• [Texte source]:
--------------------------------------------------

La disparition du chercheur Jean-Yves Monnat : hommages unanimes

J

Depuis plus de soixante ans, la Société pour l’Étude et la Protection de la Nature en Bretagne (SEPNB) est la principale association de protection de la nature et de la biodiversité en Bretagne. Elle s’appelle désormais Bretagne Vivante, soit très exactement le titre de l’ouvrage que le chercheur Jean-Yves Monnat avait publié en 1973 sur les milieux naturels bretons. C’était l’un des plus anciens membres de la société puisqu’il y avait adhéré dès sa création en 1959. Il est décédé à Goulien le 18 décembre à l’âge de 81 ans. Bretagne Vivante lui rend hommage sur son site internet.

  • Ci-dessus : Jean-Yves Monnat dans le Cap-Sizun. Photo DR.
  • Mis à jour le 25 decembre, à 18h08

Ar Vran 2023

Expert en ornithologie et dans l’étude des lichens

Ayant été recruté en 1965 comme assistant au laboratoire de biologie marine que dirigeait Albert Lucas à la Faculté des sciences de Brest, il séjourne sur une île du golfe du Morbihan pour étudier les bivalves (famille de mollusques, dont, par exemple, font partie les palourdes), qui feront l’objet de sa thèse. C’est parce qu’il savait escalader les rochers en varappe qu’on lui demanda ensuite de recenser les pingouins torda qui nichaient dans les falaises de Goulien, dans le Cap Sizun. À compter de ce moment, Jean-Yves Monnat ne s’arrêtera jamais d’inventorier les colonies d’oiseaux marins de Bretagne.

Au sein du laboratoire de zoologie de l’UBO (Université de Bretagne occidentale), il lance en 1968 une revue à laquelle il avait choisi de donner le nom breton d’« Ar Vran » [Le corbeau, La corneille]. Elle existe toujours, bien que paraissant moins régulièrement.

--------------------------------------------------

Entrées enregistrées
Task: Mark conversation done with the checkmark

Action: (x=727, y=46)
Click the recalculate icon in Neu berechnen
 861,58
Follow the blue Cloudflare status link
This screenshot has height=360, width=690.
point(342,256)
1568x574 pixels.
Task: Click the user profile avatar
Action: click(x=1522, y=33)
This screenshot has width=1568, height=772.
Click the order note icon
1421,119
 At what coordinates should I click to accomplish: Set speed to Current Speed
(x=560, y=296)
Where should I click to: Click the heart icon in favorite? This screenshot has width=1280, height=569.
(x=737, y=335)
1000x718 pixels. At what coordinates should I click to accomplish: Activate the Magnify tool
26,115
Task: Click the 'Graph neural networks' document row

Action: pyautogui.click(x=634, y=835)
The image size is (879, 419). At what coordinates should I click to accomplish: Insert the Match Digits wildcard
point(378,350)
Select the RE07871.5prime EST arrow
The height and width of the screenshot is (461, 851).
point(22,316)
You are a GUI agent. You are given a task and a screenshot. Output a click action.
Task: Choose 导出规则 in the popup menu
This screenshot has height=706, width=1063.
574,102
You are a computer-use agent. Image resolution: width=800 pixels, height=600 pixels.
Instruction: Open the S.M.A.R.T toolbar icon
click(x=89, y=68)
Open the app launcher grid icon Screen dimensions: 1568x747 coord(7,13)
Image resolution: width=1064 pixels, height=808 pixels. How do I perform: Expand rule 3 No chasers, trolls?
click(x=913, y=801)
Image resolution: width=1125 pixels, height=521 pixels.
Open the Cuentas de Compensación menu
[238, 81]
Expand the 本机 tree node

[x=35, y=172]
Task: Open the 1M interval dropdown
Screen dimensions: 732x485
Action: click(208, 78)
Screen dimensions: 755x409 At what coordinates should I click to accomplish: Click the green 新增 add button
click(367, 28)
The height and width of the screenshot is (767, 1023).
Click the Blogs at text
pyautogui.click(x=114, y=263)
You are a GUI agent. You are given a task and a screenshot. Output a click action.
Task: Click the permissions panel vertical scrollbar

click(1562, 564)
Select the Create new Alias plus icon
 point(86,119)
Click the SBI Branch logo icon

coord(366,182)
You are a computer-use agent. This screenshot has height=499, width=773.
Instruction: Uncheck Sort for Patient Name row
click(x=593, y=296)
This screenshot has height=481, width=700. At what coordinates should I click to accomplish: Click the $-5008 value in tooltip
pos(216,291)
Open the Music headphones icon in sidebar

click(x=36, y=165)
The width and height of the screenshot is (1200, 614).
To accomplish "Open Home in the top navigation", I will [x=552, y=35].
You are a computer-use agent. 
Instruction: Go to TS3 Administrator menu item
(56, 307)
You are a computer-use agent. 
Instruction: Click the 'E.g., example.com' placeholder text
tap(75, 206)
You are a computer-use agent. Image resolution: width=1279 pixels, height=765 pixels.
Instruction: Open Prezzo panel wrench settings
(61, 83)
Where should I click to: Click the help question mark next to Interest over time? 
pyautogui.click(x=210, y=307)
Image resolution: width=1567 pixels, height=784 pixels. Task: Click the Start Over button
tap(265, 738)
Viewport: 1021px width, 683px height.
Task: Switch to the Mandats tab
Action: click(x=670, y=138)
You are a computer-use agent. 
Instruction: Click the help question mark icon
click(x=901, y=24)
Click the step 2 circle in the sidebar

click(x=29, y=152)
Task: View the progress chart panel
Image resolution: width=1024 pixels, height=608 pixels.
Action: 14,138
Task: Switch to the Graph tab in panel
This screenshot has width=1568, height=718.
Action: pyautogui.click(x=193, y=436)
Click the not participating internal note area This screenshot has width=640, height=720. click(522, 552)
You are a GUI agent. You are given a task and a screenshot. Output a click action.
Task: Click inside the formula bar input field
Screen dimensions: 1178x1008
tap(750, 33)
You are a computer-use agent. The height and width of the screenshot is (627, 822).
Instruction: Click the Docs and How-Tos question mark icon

--------------------------------------------------

• [Consigne]:
D'après l'article sur Jean-Yves Monnat, en quelle année a-t-il lancé la revue « Ar Vran » ?

• [Réponse]:
En 1968.